Butt still savours the memories of those trips away with the horses. No floats in those days, it was trains all the way...or on foot. "It's seventeen miles from here to New Brighton but everyone used to jog their horses in, give them a couple of races and jog them home again." Getting the 50 or 100 miles to Ashburton or Timaru, too, was a bit of an event. A train would come out from Christchurch on the Friday, dropping off boxes all the way down the line with instructions to have the horses loaded by a certain time the next morning. Templeton was one of the main muster points. "We would leave here at four or five in the morning, stopping to pick up more horses along the way. We'd get to Timaru just before the following passenger train. After the races it was the same in reverse. The passenger train would set off first, the horses following to arrive home near midnight. Once back we'd unload the horses and jog home in the pitch dark carrying all out gear on our knees. Even if it rained we didn't worry about it. It was just something that had to be done."
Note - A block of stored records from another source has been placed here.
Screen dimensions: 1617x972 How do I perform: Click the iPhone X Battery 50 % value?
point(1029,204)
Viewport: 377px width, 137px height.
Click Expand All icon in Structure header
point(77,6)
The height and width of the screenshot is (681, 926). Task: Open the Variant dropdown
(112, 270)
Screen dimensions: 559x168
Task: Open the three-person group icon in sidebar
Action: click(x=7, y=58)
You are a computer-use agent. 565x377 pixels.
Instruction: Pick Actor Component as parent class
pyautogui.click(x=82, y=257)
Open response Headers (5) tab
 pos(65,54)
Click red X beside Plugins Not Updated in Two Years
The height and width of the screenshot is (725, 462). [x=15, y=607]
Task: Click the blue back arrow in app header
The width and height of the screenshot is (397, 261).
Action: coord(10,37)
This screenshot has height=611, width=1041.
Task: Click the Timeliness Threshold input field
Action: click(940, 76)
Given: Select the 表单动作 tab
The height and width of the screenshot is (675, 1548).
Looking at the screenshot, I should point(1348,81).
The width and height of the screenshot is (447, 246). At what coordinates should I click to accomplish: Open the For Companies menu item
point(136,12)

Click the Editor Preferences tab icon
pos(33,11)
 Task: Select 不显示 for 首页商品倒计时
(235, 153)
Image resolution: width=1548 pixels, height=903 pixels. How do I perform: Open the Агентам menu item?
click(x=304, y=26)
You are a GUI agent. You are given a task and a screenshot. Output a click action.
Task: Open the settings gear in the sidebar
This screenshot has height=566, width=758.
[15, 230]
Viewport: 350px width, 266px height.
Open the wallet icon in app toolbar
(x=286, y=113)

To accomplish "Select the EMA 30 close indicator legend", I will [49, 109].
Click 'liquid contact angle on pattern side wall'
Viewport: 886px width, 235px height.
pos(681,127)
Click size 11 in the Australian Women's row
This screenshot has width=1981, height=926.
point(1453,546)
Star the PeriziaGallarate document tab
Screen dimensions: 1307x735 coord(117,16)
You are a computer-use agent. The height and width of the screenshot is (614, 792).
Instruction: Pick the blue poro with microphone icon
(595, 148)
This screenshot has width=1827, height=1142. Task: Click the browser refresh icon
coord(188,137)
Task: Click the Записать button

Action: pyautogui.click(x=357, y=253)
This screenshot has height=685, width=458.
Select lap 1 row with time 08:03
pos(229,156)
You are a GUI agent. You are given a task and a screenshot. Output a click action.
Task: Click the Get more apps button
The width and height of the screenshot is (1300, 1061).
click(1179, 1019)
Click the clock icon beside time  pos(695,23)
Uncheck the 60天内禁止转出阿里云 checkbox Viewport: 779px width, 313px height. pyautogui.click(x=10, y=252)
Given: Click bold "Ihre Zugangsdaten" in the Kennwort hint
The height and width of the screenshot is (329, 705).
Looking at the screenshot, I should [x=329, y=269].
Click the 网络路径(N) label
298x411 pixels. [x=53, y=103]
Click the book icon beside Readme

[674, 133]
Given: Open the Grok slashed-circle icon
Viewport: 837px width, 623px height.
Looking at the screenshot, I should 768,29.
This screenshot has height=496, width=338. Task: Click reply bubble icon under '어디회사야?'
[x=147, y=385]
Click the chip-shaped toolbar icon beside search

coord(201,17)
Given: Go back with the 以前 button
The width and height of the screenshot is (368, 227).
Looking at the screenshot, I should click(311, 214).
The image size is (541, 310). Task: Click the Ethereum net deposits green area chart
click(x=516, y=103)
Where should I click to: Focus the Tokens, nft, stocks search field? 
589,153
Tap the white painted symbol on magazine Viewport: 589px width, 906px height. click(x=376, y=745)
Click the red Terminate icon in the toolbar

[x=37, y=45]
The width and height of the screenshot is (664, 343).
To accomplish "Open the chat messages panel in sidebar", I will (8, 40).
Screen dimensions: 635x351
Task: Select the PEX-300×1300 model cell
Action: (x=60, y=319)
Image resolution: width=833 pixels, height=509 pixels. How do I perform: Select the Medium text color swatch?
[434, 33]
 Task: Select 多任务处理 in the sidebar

Getting across to the Coast especially to the Wesport meetings, was something more of an event. That train would leave Christchurch early in the evening, arriving finally at Inangahua about eleven the following morning. In between there would be a stopover at Reefton where the local club "would put on a huge spread for nothing. They were great trips," Butt recalled. "The men would play cards all the way, drink, tell yarns, skite...a really good time." Then, once through to Inangahua, the work would start. The horses would have to be unloaded and then jogged through the Buller Gorge to Westport where they'd arrive round about tea-time. The Club would send trucks out to cart all the feed and gear back through for the visiting horsemen. "Most trainers took a team over for the circuit in those days. It wouldn't have been worth while with just one or two horses."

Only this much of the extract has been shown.